Aanpak lokaal metastatisch stadium (stadium III)

Electieve lymfadenectomie (LAD; lymfklierverwijdering) na primaire diagnose wordt niet aanbevolen. Echter, in gevallen van klinisch en sonografisch of beeldvormend manifest lymfeklier metastasen en uitsluiting van metastasen op afstand, moet therapeutische LAD worden uitgevoerd. Dit leidt tot het voorkomen van regionale recidieven en streeft tegelijkertijd naar een curatieve aanpak. Verdere opmerkingen

  • Complete lymfeklierdissectie bij patiënten met kwaadaardig melanoom en betrokkenheid van sentinel lymfeklieren: dit verbeterde de prognose van de patiënt niet in een grote gerandomiseerde gecontroleerde studie.
  • Interval tussen primaire excisie en diagnose van eerste recidief op afstand (variabel: 12-24 maanden vs> 24 maanden) toonde geen significant verband met progressievrije of algehele overleving. Hier was de analyse gebaseerd op 638 cohortdeelnemers met de diagnose inoperabel stadium III of IV melanoom tussen 2013 en 2017.

Operatieve aanpak

1e bestelling

  • Primaire tumor - excisie (chirurgische verwijdering) in totaal met voldoende veiligheidsmarge; indien nodig met schildwachtklierbiopsie * (Schildwachtklierdissectie, SLND) - bij micrometastasen in de schildwachtklier (schildwachtklier) is de verdere procedure afhankelijk van de diameter van de metastasen:
    • Diameter <0.1 mm of enkele cellen in de schildwachtklier: een volledige lymfeklierdissectie kan achterwege blijven (LoE 2b)
    • Diameter 0.1-1 mm: een volledige lymfeklierdissectie (chirurgische verwijdering van de lymfeklieren) worden aangeboden, hoewel andere risicofactoren moet worden overwogen (LoE 2b).

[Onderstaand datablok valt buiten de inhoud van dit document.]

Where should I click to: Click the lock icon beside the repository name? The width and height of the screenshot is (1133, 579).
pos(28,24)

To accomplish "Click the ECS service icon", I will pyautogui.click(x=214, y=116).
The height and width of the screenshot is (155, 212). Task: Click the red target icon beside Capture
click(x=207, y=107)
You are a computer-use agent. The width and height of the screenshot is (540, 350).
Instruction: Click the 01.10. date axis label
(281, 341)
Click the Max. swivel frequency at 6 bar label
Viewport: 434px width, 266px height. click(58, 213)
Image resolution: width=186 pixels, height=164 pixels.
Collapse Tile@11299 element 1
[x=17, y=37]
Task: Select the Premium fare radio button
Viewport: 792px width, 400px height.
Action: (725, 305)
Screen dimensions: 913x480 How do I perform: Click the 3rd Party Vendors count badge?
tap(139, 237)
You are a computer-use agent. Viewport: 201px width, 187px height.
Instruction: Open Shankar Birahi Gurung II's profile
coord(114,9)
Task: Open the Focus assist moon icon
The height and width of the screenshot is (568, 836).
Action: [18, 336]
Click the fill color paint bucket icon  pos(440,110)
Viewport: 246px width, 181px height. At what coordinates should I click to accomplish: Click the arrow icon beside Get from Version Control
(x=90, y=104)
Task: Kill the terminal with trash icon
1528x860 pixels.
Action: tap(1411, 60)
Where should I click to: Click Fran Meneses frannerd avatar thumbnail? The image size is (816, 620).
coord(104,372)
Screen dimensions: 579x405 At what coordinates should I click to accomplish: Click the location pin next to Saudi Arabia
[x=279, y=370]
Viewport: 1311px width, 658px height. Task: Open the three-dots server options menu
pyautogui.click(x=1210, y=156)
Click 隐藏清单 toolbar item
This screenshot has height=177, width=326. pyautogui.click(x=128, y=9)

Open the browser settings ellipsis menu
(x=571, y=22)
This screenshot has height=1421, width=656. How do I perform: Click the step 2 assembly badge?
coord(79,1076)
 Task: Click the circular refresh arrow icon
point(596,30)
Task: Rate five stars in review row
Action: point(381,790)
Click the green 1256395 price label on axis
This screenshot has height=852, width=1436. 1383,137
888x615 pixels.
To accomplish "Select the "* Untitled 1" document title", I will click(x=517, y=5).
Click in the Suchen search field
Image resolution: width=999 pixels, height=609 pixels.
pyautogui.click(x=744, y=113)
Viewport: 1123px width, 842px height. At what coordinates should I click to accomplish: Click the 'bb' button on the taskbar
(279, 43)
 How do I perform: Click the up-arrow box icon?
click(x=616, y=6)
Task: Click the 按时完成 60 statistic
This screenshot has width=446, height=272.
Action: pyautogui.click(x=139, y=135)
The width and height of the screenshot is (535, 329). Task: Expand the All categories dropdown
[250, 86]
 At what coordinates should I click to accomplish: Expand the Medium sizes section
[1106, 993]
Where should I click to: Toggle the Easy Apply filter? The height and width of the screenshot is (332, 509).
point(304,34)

Relevant zijn voornamelijk capsulaire infiltratie, diepteverlenging in de schildwachtklier en het aantal getroffen schildwachtklier lymfeklieren evenals dikte en ulceratie van de primaire tumor.
    • Diameter> 1 mm: Moet-aanbeveling voor voltooiing lymfeklierdissectie (zie "Verdere opmerkingen" hieronder) Mogelijke complicaties: Verstoring van lymfedrainage
  • Locoregionaal metastasen → intratumorale injectie van interleukine-2 en intratumorale elektrochemotherapie met bleomycine of cisplatine of oncolytische immunotherapie.
  • Metastasen op afstand (metastatische dochtertumoren op afstand): resectie (operatieve verwijdering) van metastasen op afstand dient overwogen te worden indien technisch mogelijk als R0-resectie (microscopisch geen bewijs van residuele tumor) [S3-richtlijn] en
    • Naar verwachting zal dit niet leiden tot een onaanvaardbaar functioneel tekort
    • Positief voorspellende factoren voor lokale benadering zijn aanwezig (laag aantal metastasen, lange duur van metastasevrij interval),
    • Andere therapeutische procedures zijn uitgeput of minder veelbelovend.

* Met behulp van de MSOT-methode ("Multispectral Optoacoustic Tomography") kan de schildwachtklier niet-invasief worden onderzocht op uitzaaiingen.